VEE conference ramblings

As you might know I've been to the VEE'2011 confernece in Newport Beach/LA in the last couple of days. If you are interested in more information about the talks then you can read my notes below.

Conference details:

In total there were 84 abstracts, 64 full submissions, and 20 papers selected for presentation. Corporate sponsors are: VMWare, Intel, Google, Microsoft Research, IBM Research.

Keynote:

Virtualization in the Age of Heterogeneous Machines, *David. F. Bacon* (IBM Research, known for thin locks, http://www.research.ibm.com/liquidmetal/ )

Motivation: It's the multicore area! But what about performance? Three different models of computation exist; CPU: general purpose, GPU: wins at gflops/$ (raw power), FPGA: wins at gflops/$/watt. The drawback is that they are heterogeneous. A possible solution would be to virtualize these heterogeneous systems.
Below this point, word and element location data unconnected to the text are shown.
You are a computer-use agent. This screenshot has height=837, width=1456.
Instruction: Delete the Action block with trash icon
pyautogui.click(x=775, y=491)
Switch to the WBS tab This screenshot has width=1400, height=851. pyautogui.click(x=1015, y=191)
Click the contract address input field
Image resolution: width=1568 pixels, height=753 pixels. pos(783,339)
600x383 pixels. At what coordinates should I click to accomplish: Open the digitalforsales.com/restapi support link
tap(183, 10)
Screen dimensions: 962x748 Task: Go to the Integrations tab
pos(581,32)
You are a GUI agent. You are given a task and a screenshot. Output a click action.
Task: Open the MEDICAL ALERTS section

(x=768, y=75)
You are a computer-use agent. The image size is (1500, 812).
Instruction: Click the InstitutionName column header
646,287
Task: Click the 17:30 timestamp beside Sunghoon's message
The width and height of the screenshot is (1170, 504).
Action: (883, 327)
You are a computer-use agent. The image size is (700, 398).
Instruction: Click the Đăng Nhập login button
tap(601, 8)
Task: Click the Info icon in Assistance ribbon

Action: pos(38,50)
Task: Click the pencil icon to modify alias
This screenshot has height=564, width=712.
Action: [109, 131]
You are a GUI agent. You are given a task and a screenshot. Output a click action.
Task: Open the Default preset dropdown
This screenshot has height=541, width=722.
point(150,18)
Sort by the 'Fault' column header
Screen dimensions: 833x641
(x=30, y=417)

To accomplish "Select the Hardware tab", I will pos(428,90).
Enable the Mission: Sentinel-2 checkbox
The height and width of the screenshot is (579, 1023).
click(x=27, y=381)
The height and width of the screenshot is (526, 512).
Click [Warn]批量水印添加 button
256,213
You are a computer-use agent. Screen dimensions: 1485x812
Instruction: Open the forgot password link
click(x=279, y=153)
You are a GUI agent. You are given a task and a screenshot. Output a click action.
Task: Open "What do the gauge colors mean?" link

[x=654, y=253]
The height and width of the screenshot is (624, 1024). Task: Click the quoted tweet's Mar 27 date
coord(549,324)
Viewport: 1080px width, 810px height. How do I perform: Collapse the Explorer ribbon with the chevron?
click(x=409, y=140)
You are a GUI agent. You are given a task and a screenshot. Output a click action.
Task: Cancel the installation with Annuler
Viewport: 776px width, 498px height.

There were basically 2 original ideas in computer science: Hashing & Indirection, all else a combination of those. Virtualization can be categorized in the indirection area. There are two forms of virtualization, namely System VM: Virtualize Environment (VMWare, QEMU - diff machines) and Language VM: Virtualize ISA (MMAME, QEMU - diff architectures). The current VM model usually is the accelerator model, send stuff from CPU to GPU/FPGA for computation, get nice chunk of data back.

What is the solution to get over this heterogeneity? Use virtualization! David introduces LIME: Liquid Metal Programming Language, a single language with multiple backends: CPU, GPU, WSP, & FPGA. This new single language compiles down to different architectures. CPU backend must compile any code, all other backends can decide not to compile that piece of code; e.g., code that is not deeply pipelineable (with increased latency) can be rejected by the GPU compiler. Approach for FPGA uses an artifact store that has solutions for common problems. These artifacts are then stitched together to form the compiled program, otherwise the compilation overhead would be way to large. LmVM: Lime Virtual Machine is introduces as an implementation of the LIME principle. Code originally starts on the CPU and evolves (or can be forced to evolve) to other platforms.

The programming approach is as follows: Java is a subset of Lime. A programmer starts with a Java program and extends it with different Lime features. Many new types are introduced in lime to adhere to the hardware peculiarities in the different machines. [Insert long and lengthy discussion about language features here].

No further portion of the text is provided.